Mulholland Drive is a brilliantly structured film even though the structure is unconventional. Basically the first two hours play out as the dream of a very troubled young woman by the name of Diane Selwyn. In the final 30 minutes we are taken into Diane's reality. Mullholland Drive is a very disturbing portrait of the inner world of a woman about to commit suicide and we learn about her life and what led her to murder and suicide through the dream imagery of the first two hours.
What confuses many people the first time they see Mulholland Drive is that David Lynch doesn't use the normal cinematic techniques to tip his audience off that they are watching a dream segment. In fact, the dream plays out in fairly conventional linear fashion while it is the reality portion of the film that plays out in non-linear form, jumping back and forth in time and introducing psychotic hallucinations as well. This further blurs the line between reality and fantasy in this film.
Contrary to popular belief Mulholland Drive is actually very intricately plotted, although the narrative is not readily apparent on the first viewing. The dream portion is a mirror image of reality and it displays a reversed reflection of Diane's real world. A few examples: In the dream Rita exits the limousine and walks downhill; in reality Diane exits the limousine and walks uphill. In the dream Aunt Ruth is alive; in reality Aunt Ruth is dead. In the dream Adam Kesher's world is spinning out of control and he is losing everything; in reality Adam Kesher's world is very much in control and he has everything. In the dream the hitman is incompetent; in reality he turns out to be all too competent. In the dream Camilla is alive and Diane is dead; in reality Diane is alive and Camilla is dead.
Betty is, of course, the idealized dream version of Diane. She's a prettier, more wholesome, and more talented version of Diane. However, Diane is not Betty in her dream as most people automatically assume...she's Rita.

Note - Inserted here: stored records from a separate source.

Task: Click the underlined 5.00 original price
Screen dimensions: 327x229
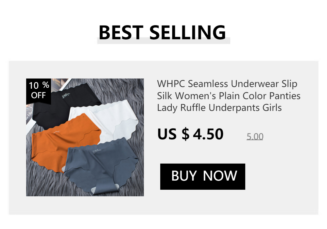Action: coord(255,137)
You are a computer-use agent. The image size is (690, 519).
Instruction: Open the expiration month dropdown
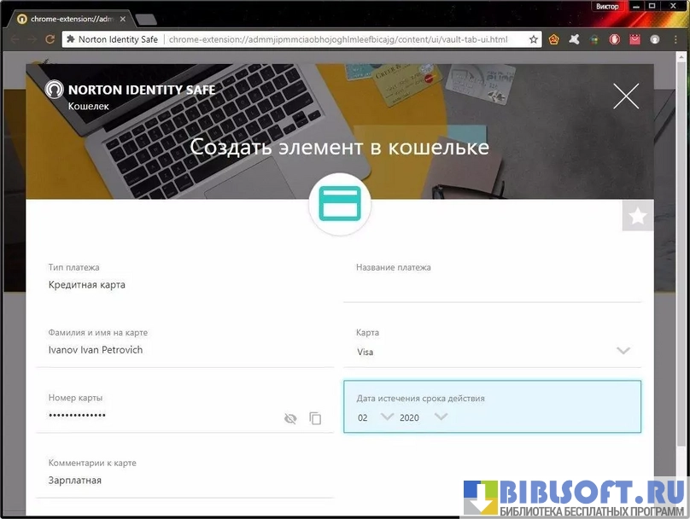(x=387, y=417)
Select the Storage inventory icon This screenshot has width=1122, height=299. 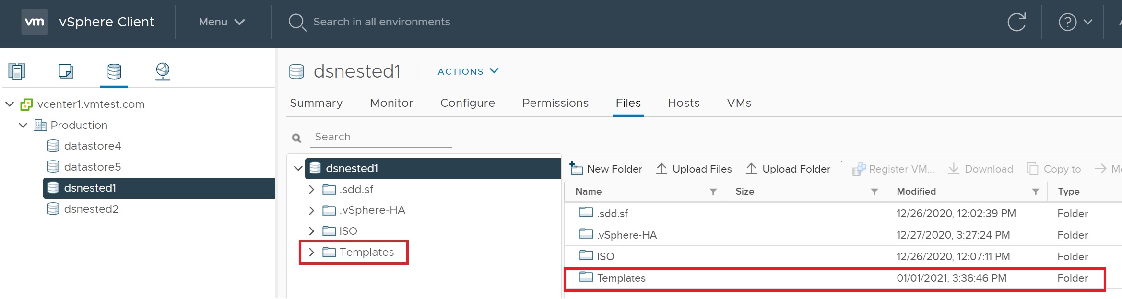[114, 71]
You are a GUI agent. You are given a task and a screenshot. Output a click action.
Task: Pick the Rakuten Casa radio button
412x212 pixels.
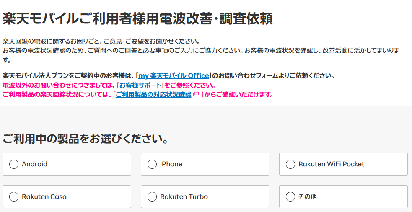(x=14, y=197)

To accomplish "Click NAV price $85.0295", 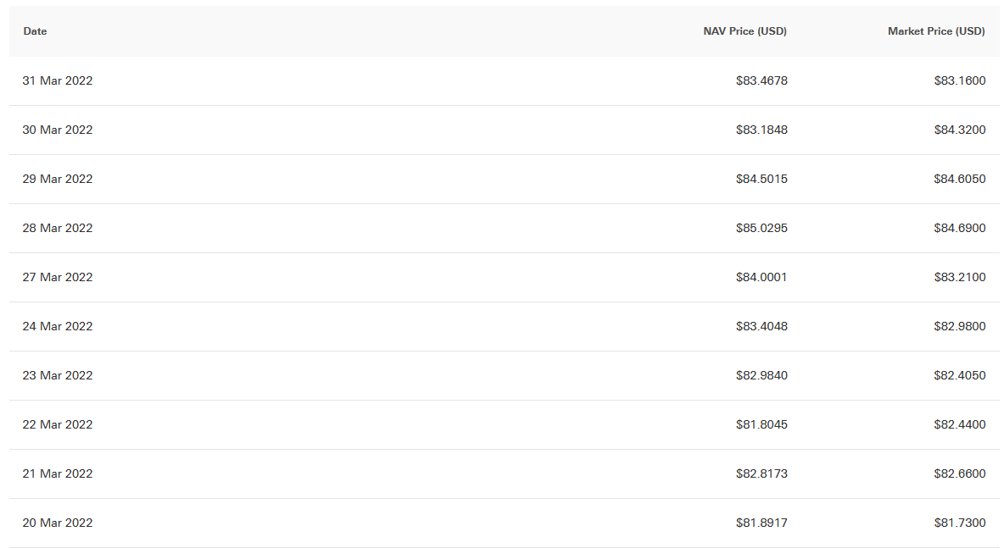I will (761, 229).
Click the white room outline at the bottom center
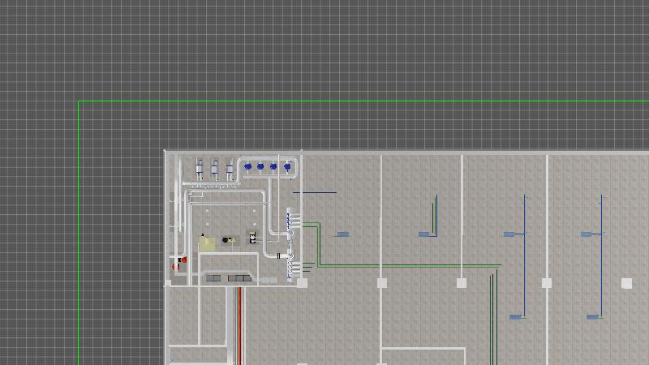This screenshot has width=649, height=365. pos(422,350)
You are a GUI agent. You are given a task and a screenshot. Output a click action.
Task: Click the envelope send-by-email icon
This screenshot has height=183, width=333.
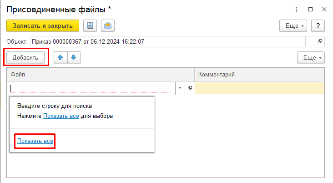point(108,26)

Mulholland Drive is a challenging and haunting film that I believe will only rise in stature as the years go by. David Lynch spoonfeeds nothing to his audience but challenges them to explore the nightmarish inner world of Diane Selwyn for themselves and reach their own interpretations and conclusions. There are great rewards for those willing to do so.
Nov. 1, 2007 Edit:
I just watched Mulholland Drive again after a few years and I was kind of surprised to see this old review of mine written years ago at the top here. I do think my understanding and appreciation of the film has deepened over the years and, although I still believe most of what I originally wrote is correct, I'd probably modify it a bit, especially the part about Diane being Rita in her dream. I now believe that Betty and Rita both represented different parts of Diane: Betty was her idealized, innocent side while Rita was the darker, more seductive side that she believed would help advance her career in Hollywood. One of the saddest parts of the movie, in my opinion, is my belief that the very likeable and attractive Betty was the person that Diane could have been if not for her tragic childhood and the series of destructive choices she made in her life.
For those who've read and commented on my original review and are interested, here's a somewhat revised version that represents my current interpretation of the film.
Mulholland Drive is a rather chilling look into the psyche of a deeply disturbed and suicidal woman named Diane Selwyn who is guilt stricken over her involvement in the murder of her estranged lover. The entire movie takes place in her apartment over the course of a few hours on the day she commits suicide.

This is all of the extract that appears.